TASK REQUIREMENTS:
(a) Please quote the part of the post about toy-based cartoons that opens with the words containing "If you don’t" and closes with "each goal. :)".
(b) Write what comes next in the post about toy-based cartoons, starting after its final sentence.

* Begin PASSAGE *

I haven’t seen their Conan retrospective, not being a fan of the franchise myself, but there would eventually be a Conan series…in fact three of them. Two were cartoons, the syndicated Conan The Adventurer and the CBS series Conan And The Warriors Three. The two only share Conan’s character model and art style and I think only the former had a toyline. In live-action there was also a syndicated Conan show called…Conan The Adventurer. Way to confuse your audience. I only saw the syndicated cartoon and actually rather enjoyed it.

I don’t understand why it’s wrong to make a show based on an existing toyline but making a toyline based on an existing show is totally okay. Then you have the shows that did both at the same time, with the toyline helping to fund the show. You still need a good story to sell toys no matter which came first so who cares who’s selling what. Nobody complains about all the toys based on Gundam…though I guess it’s okay if you’re selling toys to adults…and that show started out not being a way to push tons of model kits. You’d also be amazed how many “sell toys shows” were shows first and they just got a merchandising deal to fund the show. Yes, even in the 1980s.

I don’t care if pre-Filmation Masters Of The Universe was or wasn’t art. They made a fun set of toys with some good mini-comic stories and the imagination is still there, whether they were cobbled together or original. It’s the end result I care about. I save worrying about art for people who put more stock into the process than the result, which often leads to terrible results and a process that’s only interesting to them rather than good stories and toys that actually make the process interesting to more than just creative types. You have to think about all of it, not just the part that makes you happy. Otherwise you’ll be the only one happy with the results.

If you don’t want to wait for me to have another off day and a looming deadline, head to Midnight’s Edge for the next parts. I will get to them eventually here with my own thoughts though.



About ShadowWing Tronix

A would be comic writer looking to organize his living space as well as his thoughts. So I have a blog for each goal. :)

4 responses »

* End PASSAGE *
* Begin ITEMS *

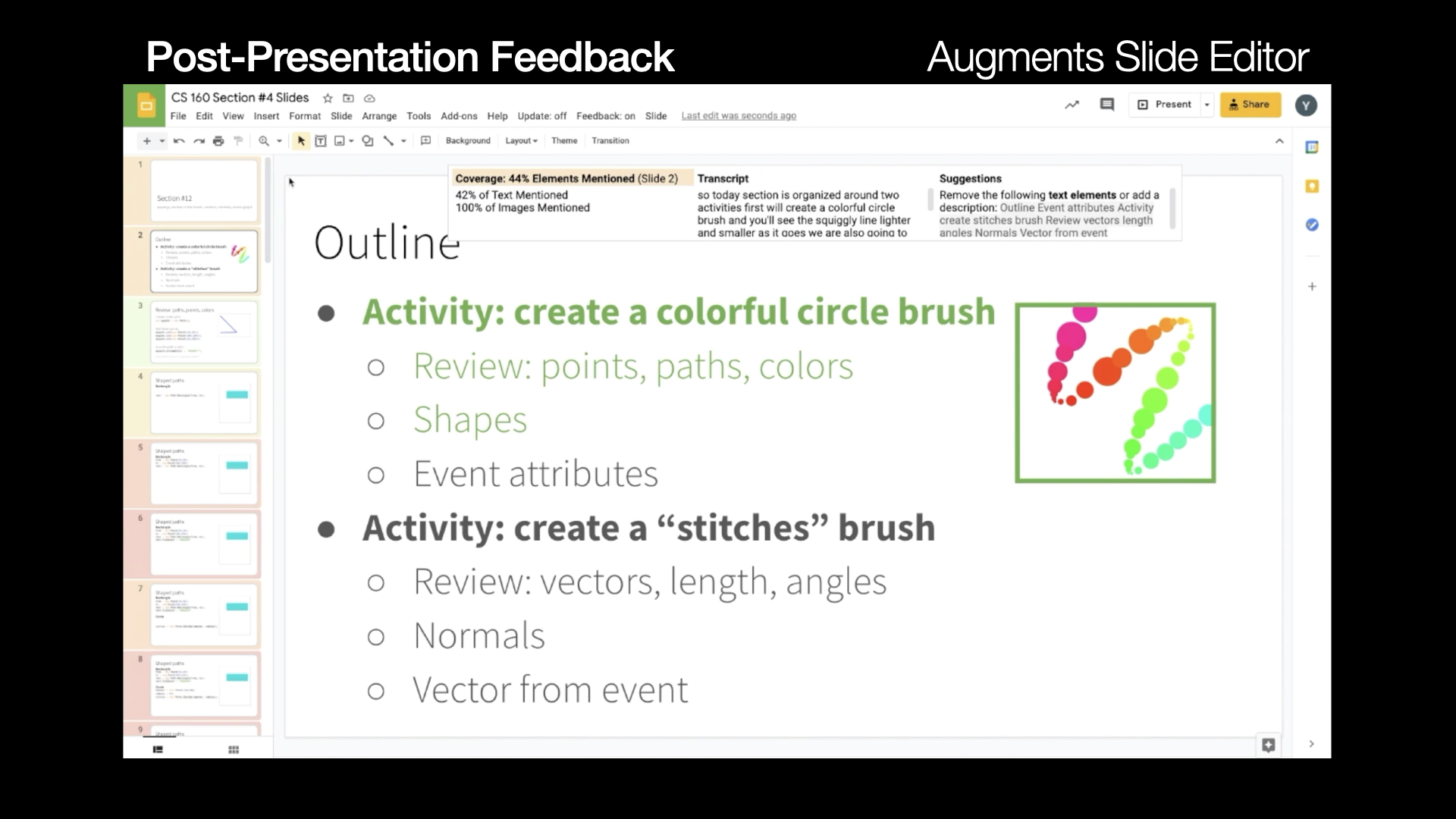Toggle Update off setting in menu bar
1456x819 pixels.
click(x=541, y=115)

* End ITEMS *
* Begin ITEMS *

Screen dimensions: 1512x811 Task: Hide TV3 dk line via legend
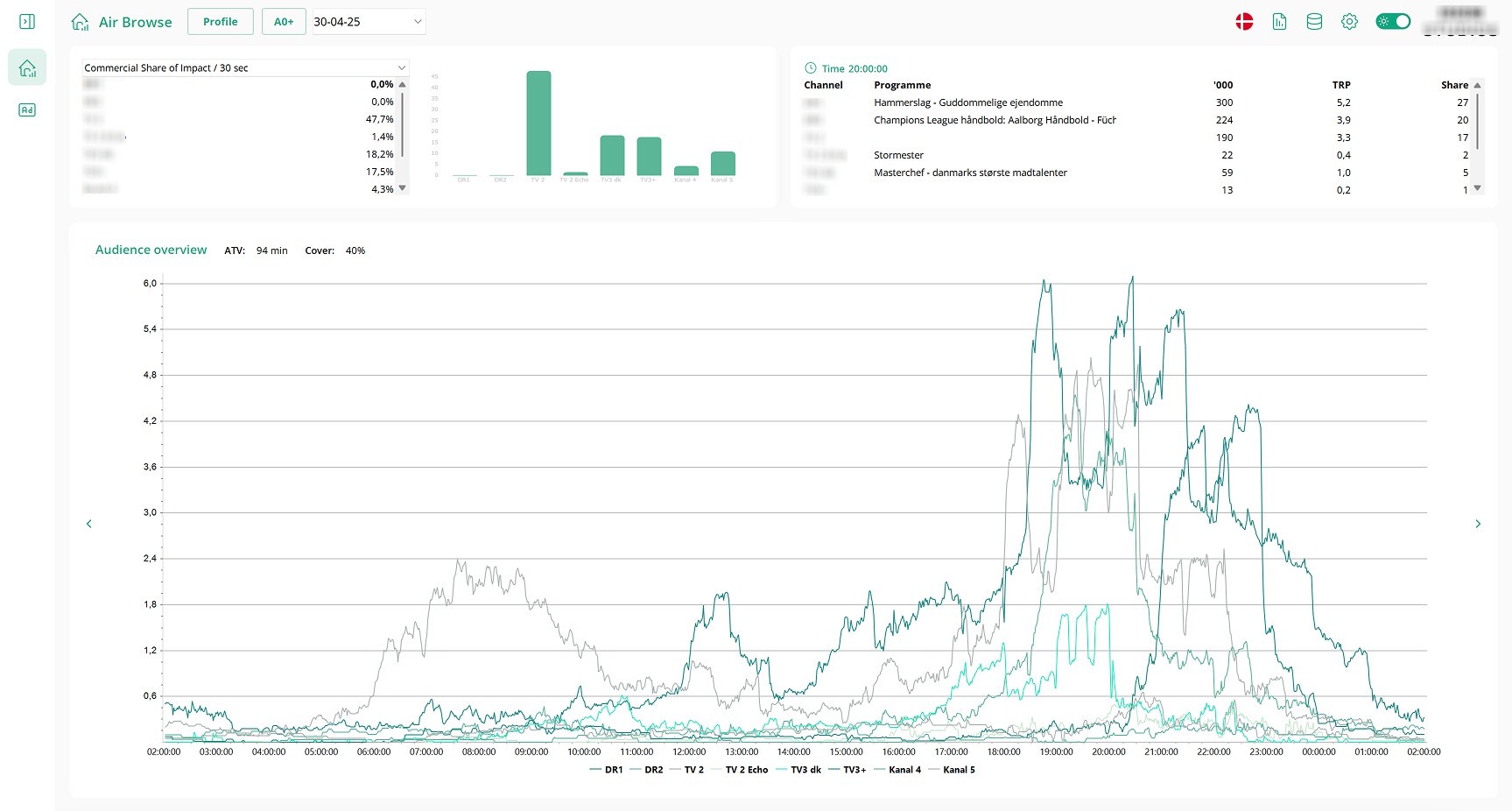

* End ITEMS *

ANSWER SET:
(a)
If you don’t want to wait for me to have another off day and a looming deadline, head to Midnight’s Edge for the next parts. I will get to them eventually here with my own thoughts though.



About ShadowWing Tronix

A would be comic writer looking to organize his living space as well as his thoughts. So I have a blog for each goal. :)

(b)
  1. David says:

    Nothing in either of this video even resembles the truth. Midnight’s Edge are a channel of misogynist white supremacist extremist that spread lies about Star Trek and other science fiction franchises that don’t star exclusively straight white men. Their channel exists to recruit and radicalize fans into alt-right political extremism. One of the ways that they lure in the more angry gatekeeping fans is by making up complete convoluted lies about how the latest installments of various franchises aren’t actually canon, because of all the lies that they told in these videos.

    They are targeting He-Man, because the new show features strong females, a vital sin to misogynist alt-right extremists.

    Don’t spread lies from extremists.


    • You didn’t actually watch either video, did you? You reacted to the history of the Star Trek License resulting from how Viacom handled Paramount and CBS, which isn’t an opinion piece and says little about their opinion of modern Trek. This video is about the early years of the Masters Of The Universe franchise. While the host did mention Revelation in passing this wasn’t a review either, and I actually corrected and expanded on a few things.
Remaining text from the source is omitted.